Potemkin Villages in Deep Learning

2 minute read

Published:

Potemkin Villages in Deep Learning
I have received a few messages asking for clarification what I meant exactly with Potemkin village models (for all who missed it: Fundamental Research). The term Potemkin village found its origin in Russia where Grigory Potemkin, a former minister, built fake portable settlements solely to impress his beloved Catherine II. Thus, the term Potemkin village means any construction which is built with the purpose to deceive others into thinking that a situation is better than it really is. So are almost all Deep Learning models - no matter if we are talking about language translation systems, picture labeling applications, or voice assistants. With the discovery of Adversarial Attacks, it has been proven that current neural networks learn shallow decision boundaries instead of actual underlying truths. Research has also shown how easy it is to manipulate currently deployed, state-of-the-art image recognition and voice control systems. As a result, any Deep Learning model can be fooled by adding controlled noise to its input such that humans cannot recognize a difference. Let’s imagine a voice control assistant at your home. The just mentioned leaks can be exploited to embed commands in e.g. manipulated music files. You won’t even hear a difference, but your assistant will naturally process those hidden messages. Though we are aware of the presence of Adversarial Attacks, we are not able to protect models from being exploited. It might not be a huge security issue for many of our current applications, but what if we are talking about road sign detection in autonomous driving environments? What about healthcare applications? Or what about Google’s newly introduced voice assistant which will make calls and manage appointments for you? Would you trust such as system which is vulnerable in a way we cannot prevent yet?

More resources:

  • Carlini, N. & Wagner, D. (2018). Audio Adversarial Examples: Targeted Attacks on Speech-to-Text. arXiv preprint arXiv:1801.01944.
  • Papernot, N., McDaniel, P., Goodfellow, I., Jha, S., Berkay Celik, Z., & Swami, A. (2016).
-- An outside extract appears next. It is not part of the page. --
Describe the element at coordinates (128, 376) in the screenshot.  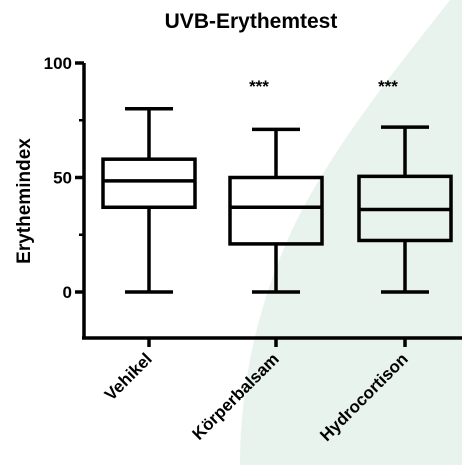
I see `x-category-label: Vehikel` at that location.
Practical Black-Box Attacks against Deep Learning Systems using Adversarial Examples. arXiv preprint arXiv:1602.02697.
  • Papernot, N., McDaniel, P., Sinha, A., & Wellman, M. (2016). Towards the Science of Security and Privacy in Machine Learning. arXiv preprint arXiv:1611.03814.
  • Szegedy, C., Zaremba, W., Sutskever, I., Bruna, J., Erhan, D., Goodfellow, I., & Fergus, R. (2013). Intriguing properties of neural networks. arXiv preprint arXiv:1312.6199.